— BEGIN TASK MATERIAL —

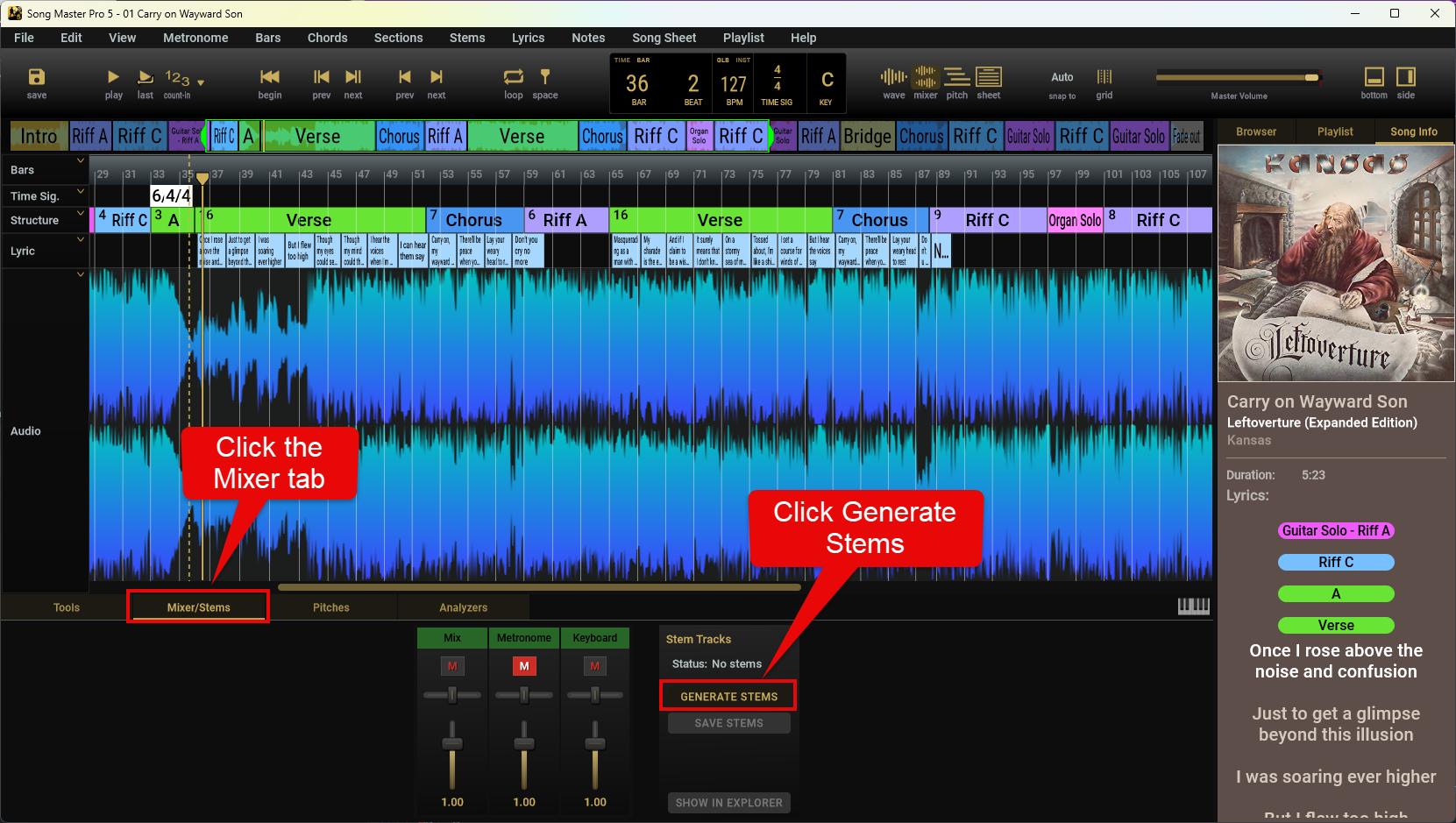
Task: Start playback with the play icon
Action: (113, 77)
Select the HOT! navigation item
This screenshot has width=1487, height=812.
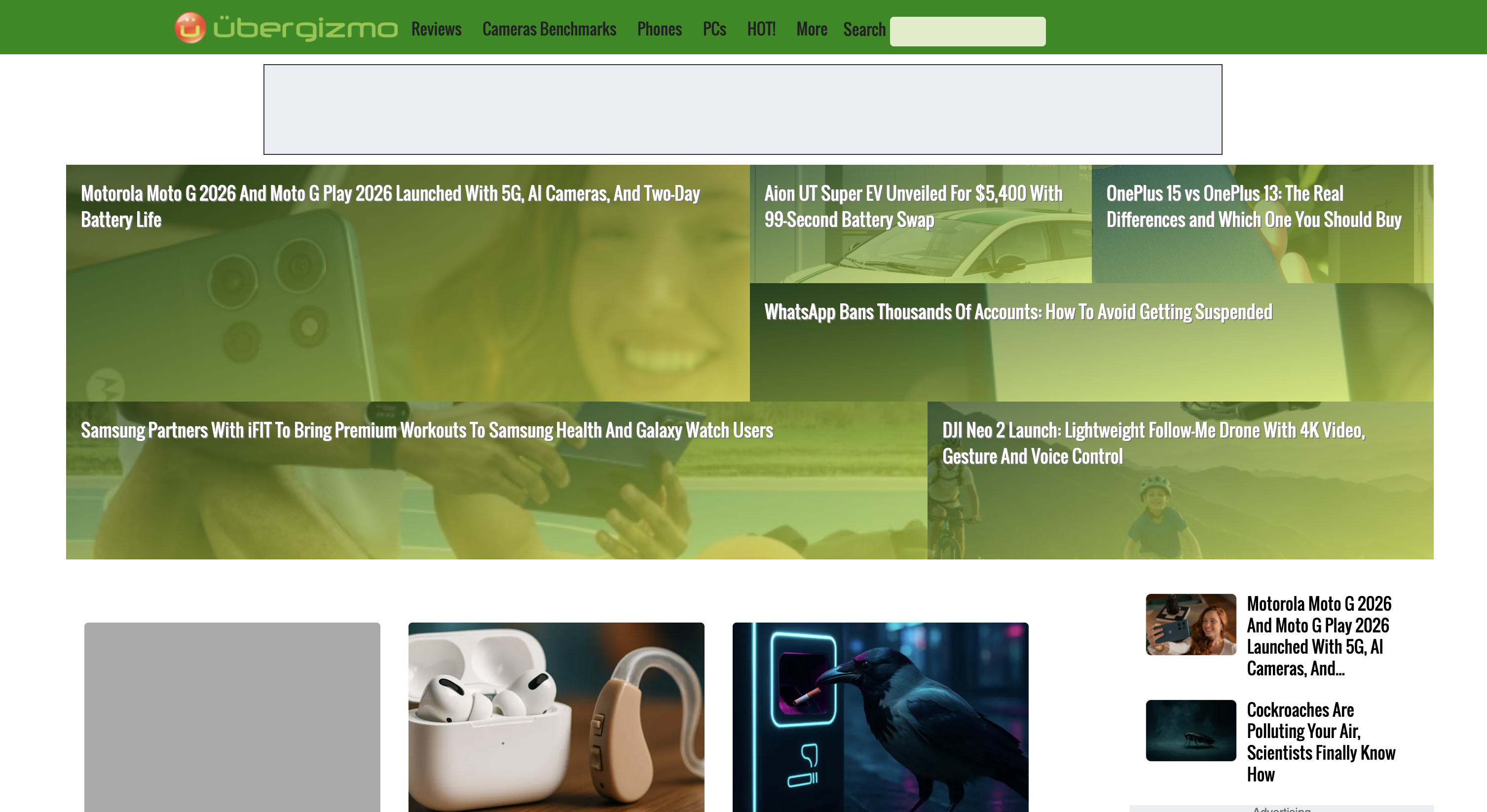click(761, 29)
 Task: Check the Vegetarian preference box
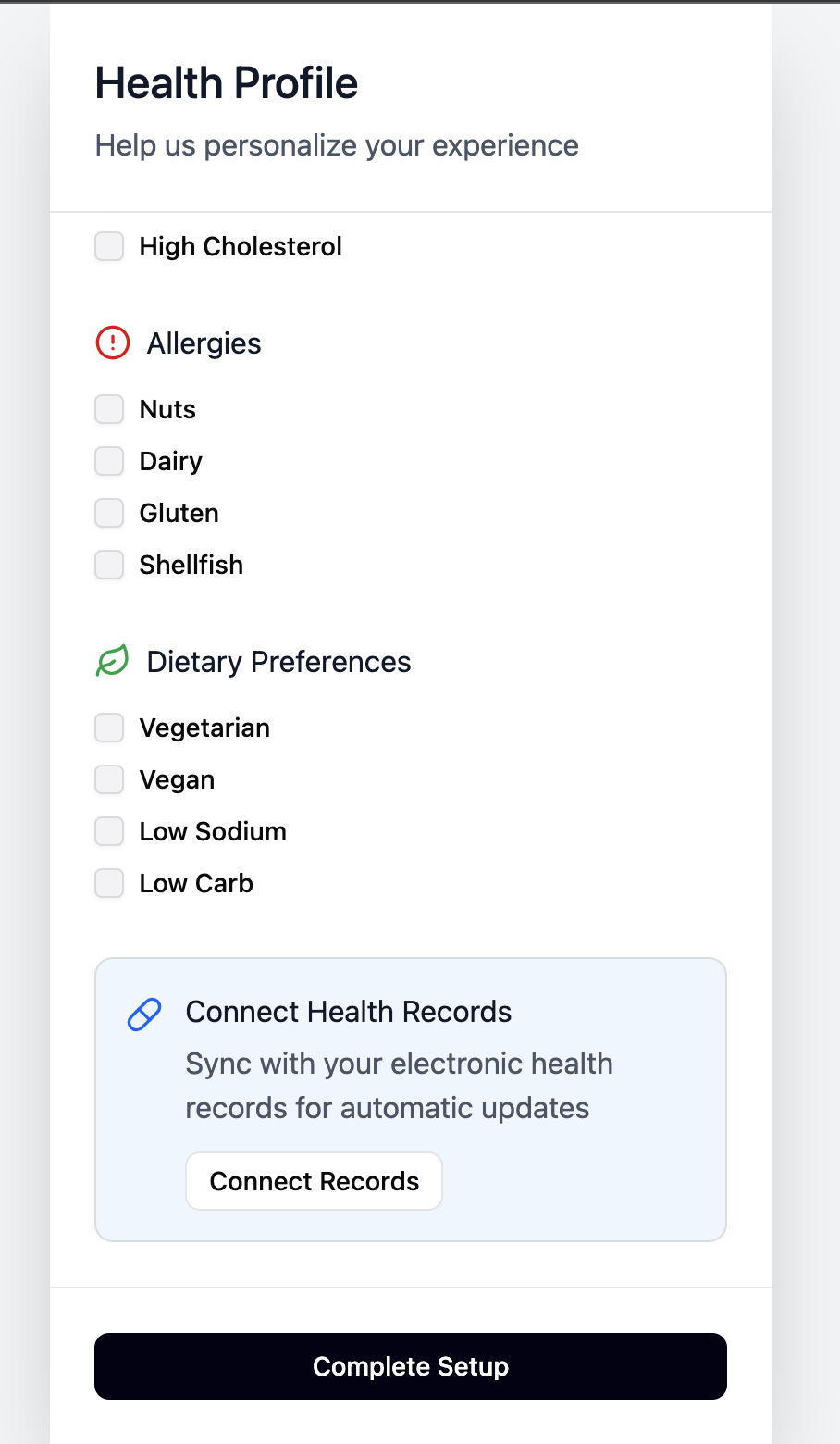pos(109,728)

— END TASK MATERIAL —

[EXERCISE AIM]
Render the listing above as a Markdown table with the columns Row and Line. Each non-blank line gets its own numbered row, and the pictures are left out.

[FINISHED ANSWER]
| Row | Line |
|---|---|
| 1 | Task: Start playback with the play icon |
| 2 | Action: (113, 77) |
| 3 | Select the HOT! navigation item |
| 4 | This screenshot has width=1487, height=812. |
| 5 | click(761, 29) |
| 6 |  Task: Check the Vegetarian preference box |
| 7 | pos(109,728) |